Ketegangan antara Israel dan PBB kembali memuncak dengan serangkaian serangan terhadap posisi Pasukan Sementara PBB di Lebanon (UNIFIL). Serangan ini menambah panjang sejarah hubungan yang sulit antara Israel dan PBB sejak berdirinya Israel pada 1948.
UNIFIL melaporkan bahwa posisi mereka telah diserang 12 kali oleh Israel, termasuk penggunaan fosfor putih, zat lilin yang terbakar pada suhu tinggi dan dikecam oleh kelompok hak asasi manusia.
UNIFIL mengonfirmasi adanya kerusakan di properti mereka dan insiden ini berawal sejak Israel melakukan serangan ke wilayah Lebanon pada 1 Oktober.
“Sejak [angkatan bersenjata Israel] mulai menyerang Lebanon, UNIFIL telah mencatat sekitar 25 insiden yang menyebabkan kerusakan di properti atau fasilitas kami,” ujar juru bicara UNIFIL, dilansir Al Jazeera, Sabtu (26/10/2024).
Lima penjaga perdamaian terluka dalam tiga insiden berbeda, sementara 15 lainnya mengalami gejala kesehatan setelah terpapar asap yang dilepaskan oleh IDF pada 13 Oktober di Ramyah. Namun, tanpa fasilitas uji, UNIFIL belum dapat mengidentifikasi kandungan asap tersebut.

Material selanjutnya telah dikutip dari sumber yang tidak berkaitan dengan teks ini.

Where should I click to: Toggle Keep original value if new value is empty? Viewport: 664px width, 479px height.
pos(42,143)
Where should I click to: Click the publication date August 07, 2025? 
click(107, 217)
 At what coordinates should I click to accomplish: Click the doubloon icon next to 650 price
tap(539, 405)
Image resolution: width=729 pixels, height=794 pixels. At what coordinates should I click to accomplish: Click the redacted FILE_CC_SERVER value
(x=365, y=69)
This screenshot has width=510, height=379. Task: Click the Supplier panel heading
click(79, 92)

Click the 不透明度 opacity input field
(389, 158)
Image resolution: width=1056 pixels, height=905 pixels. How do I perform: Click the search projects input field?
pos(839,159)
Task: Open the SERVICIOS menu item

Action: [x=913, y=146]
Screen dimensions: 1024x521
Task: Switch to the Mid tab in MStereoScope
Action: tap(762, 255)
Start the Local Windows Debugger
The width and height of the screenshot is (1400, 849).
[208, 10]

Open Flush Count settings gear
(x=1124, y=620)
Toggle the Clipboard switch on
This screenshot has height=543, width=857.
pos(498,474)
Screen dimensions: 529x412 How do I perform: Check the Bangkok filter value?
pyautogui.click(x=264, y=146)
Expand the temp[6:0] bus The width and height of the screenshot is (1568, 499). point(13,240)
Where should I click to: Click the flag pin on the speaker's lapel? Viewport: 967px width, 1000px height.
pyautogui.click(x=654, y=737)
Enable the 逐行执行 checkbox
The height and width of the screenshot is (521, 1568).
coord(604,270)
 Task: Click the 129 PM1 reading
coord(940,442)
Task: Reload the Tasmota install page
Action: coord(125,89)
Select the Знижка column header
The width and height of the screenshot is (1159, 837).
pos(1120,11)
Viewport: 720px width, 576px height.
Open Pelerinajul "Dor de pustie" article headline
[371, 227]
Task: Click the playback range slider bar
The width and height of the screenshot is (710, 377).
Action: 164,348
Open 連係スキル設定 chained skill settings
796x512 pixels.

Perdana Menteri Israel Benjamin Netanyahu menyatakan bahwa Hizbullah menggunakan UNIFIL sebagai “perisai manusia.” Selain itu, Menteri Energi Israel Eli Cohen menyebut PBB sebagai “organisasi gagal” dan UNIFIL sebagai “kekuatan tak berguna”.
UNIFIL menegaskan kehadiran mereka di Lebanon berdasarkan mandat PBB untuk menegakkan Garis Biru yang memisahkan Lebanon dari Israel dan Dataran Tinggi Golan yang diduduki.
Sejak Netanyahu dan Partai Likudnya berkuasa pada 2009, konfrontasi antara Israel dan PBB makin sering terjadi, terutama dengan kehadiran faksi-faksi sayap kanan dan ultra-ortodoks di pemerintahan Israel yang menantang legitimasi PBB.
Di tengah-tengah ketegangan ini, sebuah rancangan undang-undang sedang dibahas di parlemen Israel untuk melarang UNRWA, badan bantuan terbesar di Gaza yang sedang menghadapi krisis akut. Pengamat yakin bahwa undang-undang ini kemungkinan besar akan lolos.
Menambah ketegangan, kantor Netanyahu Selasa lalu mengeluarkan pernyataan bahwa “Israel didirikan melalui kemenangan dalam Perang Kemerdekaan,” menolak fakta sejarah bahwa Israel didirikan dengan dukungan PBB pada 1948.
Selain itu, Sekretaris Jenderal PBB Antonio Guterres dilarang masuk ke Israel karena dianggap gagal mengutuk serangan rudal Iran ke Israel pada Oktober.
Dalam analisisnya, pengamat asal Tel Aviv, Nimrod Flaschenberg, menyebut bahwa PBB memiliki makna penting bagi masyarakat Israel sebagai bagian dari memori kolektif bahwa negara tersebut didirikan oleh piagam PBB pada 1948. Namun, dia menyebutkan bahwa upaya delegitimasi terhadap PBB telah berlangsung dalam beberapa dekade terakhir, terutama dengan adanya persepsi bahwa PBB sering kali mengkritik Israel.
“Obsesi Dewan HAM PBB terhadap Israel/Palestina memang tidak dapat dipungkiri,” jelas Flaschenberg. Hal ini membuat kritikus Israel merasa mudah untuk menuduh PBB bersikap anti-Semit.”